Other Week 36 endpoints and safety:
• Sustained, highly statistically significant (p<0.0001) reduction in liver fat compared with placebo on Week 36 MRI-PDFF; mean relative fat reduction MGL-3196 37%; placebo, 8.9%
• Sustained, statistically significant reductions in low-density lipoprotein cholesterol (LDL-C), triglycerides, ApoB and lipoprotein(a)
• Statistically significant reductions in liver enzymes, of greater magnitude with longer duration of MGL-3196 treatment. Statistically significantly more MGL-3196 treated than placebo patients had normalization of ALT
• Statistically significant reductions in fibrosis biomarkers in treated compared with placebo patients • On liver biopsy, fibrosis was reduced by at least 1 point in 23% of placebo and 29% of MGL-3196 treated patients
• Very good all subject tolerability: mostly mild and a few moderate AEs which were balanced between drug treated and placebo patients
• An increase in incidence of a transient mild diarrhea at beginning of study, often a single episode, in MGL-3196-treated compared with placebo “NASH is a common liver disease in the United States, with a growing prevalence, for which no FDA approved treatment is yet available,” said Dr. Stephen Harrison, M.D., Principal Investigator of the study as well as Medical Director for Pinnacle Clinical Research, San Antonio, Texas, and Visiting Professor of Hepatology, Oxford University.

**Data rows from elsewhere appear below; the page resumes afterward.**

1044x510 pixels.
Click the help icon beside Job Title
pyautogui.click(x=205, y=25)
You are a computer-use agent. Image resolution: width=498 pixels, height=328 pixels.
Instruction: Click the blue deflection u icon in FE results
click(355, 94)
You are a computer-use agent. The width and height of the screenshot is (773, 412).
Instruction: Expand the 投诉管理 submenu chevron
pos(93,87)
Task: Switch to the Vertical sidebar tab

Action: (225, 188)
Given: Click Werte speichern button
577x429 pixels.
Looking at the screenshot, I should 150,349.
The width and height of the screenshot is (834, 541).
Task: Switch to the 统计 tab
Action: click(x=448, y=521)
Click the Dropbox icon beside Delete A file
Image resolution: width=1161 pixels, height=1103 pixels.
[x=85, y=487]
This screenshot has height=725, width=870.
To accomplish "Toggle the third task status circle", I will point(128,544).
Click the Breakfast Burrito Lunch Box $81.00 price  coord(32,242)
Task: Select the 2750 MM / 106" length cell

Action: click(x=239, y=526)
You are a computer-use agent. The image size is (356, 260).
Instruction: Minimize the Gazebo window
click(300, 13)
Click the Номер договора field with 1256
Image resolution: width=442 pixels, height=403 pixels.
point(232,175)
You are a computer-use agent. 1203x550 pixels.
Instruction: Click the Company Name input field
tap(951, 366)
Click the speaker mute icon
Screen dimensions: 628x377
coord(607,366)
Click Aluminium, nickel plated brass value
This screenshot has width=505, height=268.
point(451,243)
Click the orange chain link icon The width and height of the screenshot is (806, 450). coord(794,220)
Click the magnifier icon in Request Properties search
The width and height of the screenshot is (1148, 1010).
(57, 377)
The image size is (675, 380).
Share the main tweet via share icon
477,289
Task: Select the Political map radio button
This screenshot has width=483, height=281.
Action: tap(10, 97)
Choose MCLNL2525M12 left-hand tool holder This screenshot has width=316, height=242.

“Compared with Week 12, at Week 36 MGL-3196 showed sustained effects to reduce liver fat on MRI-PDFF, and more reduction in liver enzymes than placebo. MGL-3196 demonstrates improvement relative to placebo on measurements of NASH on liver biopsy, including resolution of NASH. Importantly, this study is the first to demonstrate a correlation between efficacy in a non-invasive imaging test, MRI-PDFF at 12 weeks, and improvement in NASH on liver biopsy at 36 weeks”
“The degree of NASH resolution, an approvable FDA endpoint, in patients who received MGL-3196 for 9 months we believe suggests a high likelihood of success in a larger trial with a somewhat longer treatment period in a Phase 3 study designed similarly to this Phase 2 study, pending regulatory agreement with such a design. Further, considering what we have learned regarding drug exposure and dosing, we believe there is potential to resolve NASH in as little as 9 months in 30-40% of patients receiving only MGL-3196, a well-tolerated once a day oral therapy,” stated Paul Friedman, M.D., Chief Executive Officer of Madrigal.
Becky Taub, M.D., CMO and Executive VP, Research & Development of Madrigal stated, “We are excited by the results of this study that demonstrate that MGL-3196 has the potential to show a clear benefit in patients with NASH, including both reduction and resolution of NASH and improvement in multiple atherogenic lipids. Cardiovascular disease is the primary reason for death in patients with NASH. We look forward to advancing MGL-3196 in a Phase 3 clinical trial in patients with NASH.”